Extracted data –
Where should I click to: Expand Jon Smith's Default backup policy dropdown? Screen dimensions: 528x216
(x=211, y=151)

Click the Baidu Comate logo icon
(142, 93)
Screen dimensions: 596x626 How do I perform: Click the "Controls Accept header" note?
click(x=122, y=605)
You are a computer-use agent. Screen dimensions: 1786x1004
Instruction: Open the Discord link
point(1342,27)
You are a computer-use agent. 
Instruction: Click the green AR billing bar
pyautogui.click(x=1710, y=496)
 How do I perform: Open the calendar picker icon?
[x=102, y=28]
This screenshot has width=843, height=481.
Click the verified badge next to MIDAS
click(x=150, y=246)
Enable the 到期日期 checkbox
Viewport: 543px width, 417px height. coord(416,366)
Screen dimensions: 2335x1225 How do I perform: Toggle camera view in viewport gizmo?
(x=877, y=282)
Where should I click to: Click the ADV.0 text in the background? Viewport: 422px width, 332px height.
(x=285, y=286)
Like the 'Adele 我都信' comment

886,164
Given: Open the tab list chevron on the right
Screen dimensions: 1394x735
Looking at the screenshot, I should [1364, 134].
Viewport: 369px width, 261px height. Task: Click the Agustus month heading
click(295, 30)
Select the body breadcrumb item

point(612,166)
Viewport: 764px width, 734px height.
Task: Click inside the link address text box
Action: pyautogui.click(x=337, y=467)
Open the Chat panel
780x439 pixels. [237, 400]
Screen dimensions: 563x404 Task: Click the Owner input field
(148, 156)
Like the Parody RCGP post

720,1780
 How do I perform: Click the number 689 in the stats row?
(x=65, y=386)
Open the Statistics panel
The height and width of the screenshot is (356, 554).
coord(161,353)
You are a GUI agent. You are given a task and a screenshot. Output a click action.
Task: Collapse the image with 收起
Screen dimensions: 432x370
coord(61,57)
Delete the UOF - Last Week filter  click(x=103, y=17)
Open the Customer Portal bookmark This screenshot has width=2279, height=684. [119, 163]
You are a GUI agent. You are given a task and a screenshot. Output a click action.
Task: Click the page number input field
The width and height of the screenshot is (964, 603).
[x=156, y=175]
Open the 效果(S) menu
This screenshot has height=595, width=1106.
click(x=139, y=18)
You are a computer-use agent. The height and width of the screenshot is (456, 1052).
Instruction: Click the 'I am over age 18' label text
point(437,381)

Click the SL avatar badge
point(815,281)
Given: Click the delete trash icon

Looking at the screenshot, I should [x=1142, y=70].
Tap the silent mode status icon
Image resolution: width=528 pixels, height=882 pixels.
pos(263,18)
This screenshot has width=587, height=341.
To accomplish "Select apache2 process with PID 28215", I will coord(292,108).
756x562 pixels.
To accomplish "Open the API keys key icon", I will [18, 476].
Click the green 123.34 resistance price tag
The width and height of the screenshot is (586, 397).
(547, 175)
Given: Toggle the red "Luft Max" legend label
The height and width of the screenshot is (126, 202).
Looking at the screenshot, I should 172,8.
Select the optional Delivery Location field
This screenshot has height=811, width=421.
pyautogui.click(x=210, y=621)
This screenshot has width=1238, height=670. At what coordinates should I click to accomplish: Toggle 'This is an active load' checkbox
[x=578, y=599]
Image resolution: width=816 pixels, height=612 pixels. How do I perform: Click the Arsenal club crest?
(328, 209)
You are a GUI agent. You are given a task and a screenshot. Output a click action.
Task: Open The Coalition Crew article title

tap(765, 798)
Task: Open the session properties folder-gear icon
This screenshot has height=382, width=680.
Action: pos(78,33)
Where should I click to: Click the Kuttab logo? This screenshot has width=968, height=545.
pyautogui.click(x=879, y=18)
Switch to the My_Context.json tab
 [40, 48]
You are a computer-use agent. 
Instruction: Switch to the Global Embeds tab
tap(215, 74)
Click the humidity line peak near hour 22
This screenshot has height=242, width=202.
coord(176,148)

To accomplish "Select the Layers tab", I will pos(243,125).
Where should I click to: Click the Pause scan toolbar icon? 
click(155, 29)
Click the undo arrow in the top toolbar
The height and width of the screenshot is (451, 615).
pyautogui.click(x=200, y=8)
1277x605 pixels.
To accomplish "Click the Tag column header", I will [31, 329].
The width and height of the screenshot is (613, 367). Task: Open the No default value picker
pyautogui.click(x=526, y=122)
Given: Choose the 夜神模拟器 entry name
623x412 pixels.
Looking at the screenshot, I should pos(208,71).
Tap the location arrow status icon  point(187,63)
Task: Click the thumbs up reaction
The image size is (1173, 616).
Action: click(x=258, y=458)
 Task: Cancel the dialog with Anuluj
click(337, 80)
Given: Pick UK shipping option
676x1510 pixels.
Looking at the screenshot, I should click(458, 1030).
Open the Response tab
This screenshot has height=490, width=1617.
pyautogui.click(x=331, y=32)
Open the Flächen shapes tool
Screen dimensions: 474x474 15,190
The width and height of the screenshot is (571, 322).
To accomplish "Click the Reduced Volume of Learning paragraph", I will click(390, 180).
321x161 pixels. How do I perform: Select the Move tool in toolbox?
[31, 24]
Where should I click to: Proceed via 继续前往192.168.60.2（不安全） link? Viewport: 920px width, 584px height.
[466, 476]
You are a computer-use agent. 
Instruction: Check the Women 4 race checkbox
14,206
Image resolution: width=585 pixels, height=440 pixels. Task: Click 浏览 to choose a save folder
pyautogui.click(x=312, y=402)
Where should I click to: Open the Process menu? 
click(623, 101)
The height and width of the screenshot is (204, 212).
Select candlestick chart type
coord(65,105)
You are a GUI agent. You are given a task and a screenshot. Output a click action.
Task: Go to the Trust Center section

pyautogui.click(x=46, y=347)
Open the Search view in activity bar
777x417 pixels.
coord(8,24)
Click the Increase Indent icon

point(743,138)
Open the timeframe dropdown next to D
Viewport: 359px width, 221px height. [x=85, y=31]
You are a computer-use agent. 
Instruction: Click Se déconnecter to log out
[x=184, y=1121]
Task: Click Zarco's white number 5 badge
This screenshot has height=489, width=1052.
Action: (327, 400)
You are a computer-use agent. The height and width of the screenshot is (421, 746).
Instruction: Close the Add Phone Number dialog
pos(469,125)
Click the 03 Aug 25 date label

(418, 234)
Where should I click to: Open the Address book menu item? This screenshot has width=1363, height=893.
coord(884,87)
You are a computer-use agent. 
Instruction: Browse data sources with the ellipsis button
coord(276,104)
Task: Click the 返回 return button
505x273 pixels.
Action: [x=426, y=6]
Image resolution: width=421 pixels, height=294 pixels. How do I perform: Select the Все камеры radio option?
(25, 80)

What is required – Copy out every line of the listing above, keeping each one unchanged.

Solution to the exercise –
Where should I click to: Expand Jon Smith's Default backup policy dropdown? Screen dimensions: 528x216
(x=211, y=151)

Click the Baidu Comate logo icon
(142, 93)
Screen dimensions: 596x626 How do I perform: Click the "Controls Accept header" note?
click(x=122, y=605)
You are a computer-use agent. Screen dimensions: 1786x1004
Instruction: Open the Discord link
point(1342,27)
You are a computer-use agent. 
Instruction: Click the green AR billing bar
pyautogui.click(x=1710, y=496)
 How do I perform: Open the calendar picker icon?
[x=102, y=28]
This screenshot has width=843, height=481.
Click the verified badge next to MIDAS
click(x=150, y=246)
Enable the 到期日期 checkbox
Viewport: 543px width, 417px height. coord(416,366)
Screen dimensions: 2335x1225 How do I perform: Toggle camera view in viewport gizmo?
(x=877, y=282)
Where should I click to: Click the ADV.0 text in the background? Viewport: 422px width, 332px height.
(x=285, y=286)
Like the 'Adele 我都信' comment

886,164
Given: Open the tab list chevron on the right
Screen dimensions: 1394x735
Looking at the screenshot, I should [1364, 134].
Viewport: 369px width, 261px height. Task: Click the Agustus month heading
click(295, 30)
Select the body breadcrumb item

point(612,166)
Viewport: 764px width, 734px height.
Task: Click inside the link address text box
Action: pyautogui.click(x=337, y=467)
Open the Chat panel
780x439 pixels. [237, 400]
Screen dimensions: 563x404 Task: Click the Owner input field
(148, 156)
Like the Parody RCGP post

720,1780
 How do I perform: Click the number 689 in the stats row?
(x=65, y=386)
Open the Statistics panel
The height and width of the screenshot is (356, 554).
coord(161,353)
You are a GUI agent. You are given a task and a screenshot. Output a click action.
Task: Collapse the image with 收起
Screen dimensions: 432x370
coord(61,57)
Delete the UOF - Last Week filter  click(x=103, y=17)
Open the Customer Portal bookmark This screenshot has width=2279, height=684. [119, 163]
You are a GUI agent. You are given a task and a screenshot. Output a click action.
Task: Click the page number input field
The width and height of the screenshot is (964, 603).
[x=156, y=175]
Open the 效果(S) menu
This screenshot has height=595, width=1106.
click(x=139, y=18)
You are a computer-use agent. The height and width of the screenshot is (456, 1052).
Instruction: Click the 'I am over age 18' label text
point(437,381)

Click the SL avatar badge
point(815,281)
Given: Click the delete trash icon

Looking at the screenshot, I should [x=1142, y=70].
Tap the silent mode status icon
Image resolution: width=528 pixels, height=882 pixels.
pos(263,18)
This screenshot has width=587, height=341.
To accomplish "Select apache2 process with PID 28215", I will coord(292,108).
756x562 pixels.
To accomplish "Open the API keys key icon", I will [18, 476].
Click the green 123.34 resistance price tag
The width and height of the screenshot is (586, 397).
(547, 175)
Given: Toggle the red "Luft Max" legend label
The height and width of the screenshot is (126, 202).
Looking at the screenshot, I should 172,8.
Select the optional Delivery Location field
This screenshot has height=811, width=421.
pyautogui.click(x=210, y=621)
This screenshot has width=1238, height=670. At what coordinates should I click to accomplish: Toggle 'This is an active load' checkbox
[x=578, y=599]
Image resolution: width=816 pixels, height=612 pixels. How do I perform: Click the Arsenal club crest?
(328, 209)
You are a GUI agent. You are given a task and a screenshot. Output a click action.
Task: Open The Coalition Crew article title

tap(765, 798)
Task: Open the session properties folder-gear icon
This screenshot has height=382, width=680.
Action: pos(78,33)
Where should I click to: Click the Kuttab logo? This screenshot has width=968, height=545.
pyautogui.click(x=879, y=18)
Switch to the My_Context.json tab
 [40, 48]
You are a computer-use agent. 
Instruction: Switch to the Global Embeds tab
tap(215, 74)
Click the humidity line peak near hour 22
This screenshot has height=242, width=202.
coord(176,148)

To accomplish "Select the Layers tab", I will pos(243,125).
Where should I click to: Click the Pause scan toolbar icon? 
click(155, 29)
Click the undo arrow in the top toolbar
The height and width of the screenshot is (451, 615).
pyautogui.click(x=200, y=8)
1277x605 pixels.
To accomplish "Click the Tag column header", I will [31, 329].
The width and height of the screenshot is (613, 367). Task: Open the No default value picker
pyautogui.click(x=526, y=122)
Given: Choose the 夜神模拟器 entry name
623x412 pixels.
Looking at the screenshot, I should pos(208,71).
Tap the location arrow status icon  point(187,63)
Task: Click the thumbs up reaction
The image size is (1173, 616).
Action: click(x=258, y=458)
 Task: Cancel the dialog with Anuluj
click(337, 80)
Given: Pick UK shipping option
676x1510 pixels.
Looking at the screenshot, I should click(458, 1030).
Open the Response tab
This screenshot has height=490, width=1617.
pyautogui.click(x=331, y=32)
Open the Flächen shapes tool
Screen dimensions: 474x474 15,190
The width and height of the screenshot is (571, 322).
To accomplish "Click the Reduced Volume of Learning paragraph", I will click(390, 180).
321x161 pixels. How do I perform: Select the Move tool in toolbox?
[31, 24]
Where should I click to: Proceed via 继续前往192.168.60.2（不安全） link? Viewport: 920px width, 584px height.
[466, 476]
You are a computer-use agent. 
Instruction: Check the Women 4 race checkbox
14,206
Image resolution: width=585 pixels, height=440 pixels. Task: Click 浏览 to choose a save folder
pyautogui.click(x=312, y=402)
Where should I click to: Open the Process menu? 
click(623, 101)
The height and width of the screenshot is (204, 212).
Select candlestick chart type
coord(65,105)
You are a GUI agent. You are given a task and a screenshot. Output a click action.
Task: Go to the Trust Center section

pyautogui.click(x=46, y=347)
Open the Search view in activity bar
777x417 pixels.
coord(8,24)
Click the Increase Indent icon

point(743,138)
Open the timeframe dropdown next to D
Viewport: 359px width, 221px height. [x=85, y=31]
You are a computer-use agent. 
Instruction: Click Se déconnecter to log out
[x=184, y=1121]
Task: Click Zarco's white number 5 badge
This screenshot has height=489, width=1052.
Action: (327, 400)
You are a computer-use agent. The height and width of the screenshot is (421, 746).
Instruction: Close the Add Phone Number dialog
pos(469,125)
Click the 03 Aug 25 date label

(418, 234)
Where should I click to: Open the Address book menu item? This screenshot has width=1363, height=893.
coord(884,87)
You are a computer-use agent. 
Instruction: Browse data sources with the ellipsis button
coord(276,104)
Task: Click the 返回 return button
505x273 pixels.
Action: [x=426, y=6]
Image resolution: width=421 pixels, height=294 pixels. How do I perform: Select the Все камеры radio option?
(25, 80)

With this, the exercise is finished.